It is truly an amazing site to see and even with all the other wonderful things to see in Paris, I'm glad I returned to this impressive piece of Gothic architecture with its inspiring beauty.

Sunday, December 4, 2016

A New London Ritual

Back in 2013 when I went to London, I paid my first visit to the newly restored St. Pancras Station and I visited the "mile-long" champagne bar that I had heard so much about.  Before I stopped at the bar, I stopped at the Neuhaus Chocolate shop and picked up a couple of tasty chocolates to enjoy with my glass of champagne.

It was a treat that I remembered very well.

The champagne bar featured a huge selection of champagnes from all over France.  I don't recall which one I selected but I have a clear memory of having quite a lot to choose from.

So on this most recent trip to London back in September, I decided to repeat that little event that I enjoyed so much three years ago.

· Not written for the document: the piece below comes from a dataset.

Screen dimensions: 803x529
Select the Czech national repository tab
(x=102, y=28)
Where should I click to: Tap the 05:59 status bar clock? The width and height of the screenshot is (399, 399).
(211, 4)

First I tried to find the Neuhaus Chocolate store only to find that it had been replaced by Godiva chocolates.  Oh well, those are pretty good too.

Next I found a little table overlooking the lower level of the station and perused the champagne menu.  Well, that had changed too.  No longer did they offer a huge selection of champagnes.  In fact there seemed to be only two brands available and one of them bore the same name as the bar "Searcy's".  Who knows who the actual vintner was.  I was somewhat disappointed but I ordered a glass anyway.

While I sipped my champagne, I did however enjoy sitting there and watching the people below me all headed in various directions and I enjoyed watching the Eurostar trains coming and going behind me.  So the experience wasn't a complete loss.  I may not repeat the glass of champagne experience but, it's certain that I will return to St. Pancras station.  It's a beautiful place with lots of activity and it's the only station where you can catch the Eurostar to Paris or Brussels.  

Sunday, November 27, 2016

Waterhouse Square

Because I love the city so much, I've been to London many times and there is one thing every visit has proven to me, there is always something new to discover.  On this last trip in October, I spent less time riding the tube to destinations and more time walking and that is how I discovered this beautiful place.  It's located along busy Holborn Street near the boundary with the City of London (the square mile financial district).

The building appealed to me immediately with it's arched entrance and more arches on the inside courtyard.  The building is historically listed and was designed by architects Alfred Waterhouse and his son Paul Waterhouse and was built in phases between 1885 and 1901.  (Alfred Waterhouse is the same architect who designed the Natural History Museum in London, another gorgeous Gothic building.)

It was originally built for the Prudential Assurance Society who resided there until 1999.  It is now home to a variety of business offices and offers space for parties and banquets.  The offices of English Heritage are now located here.

Back in the far corner of the vast courtyard, there is a memorial to the staff of Prudential who died in WW1.

If I lived in London, I'd find this place a very appealing place to work.  I sat for a while in the courtyard just enjoying the surroundings.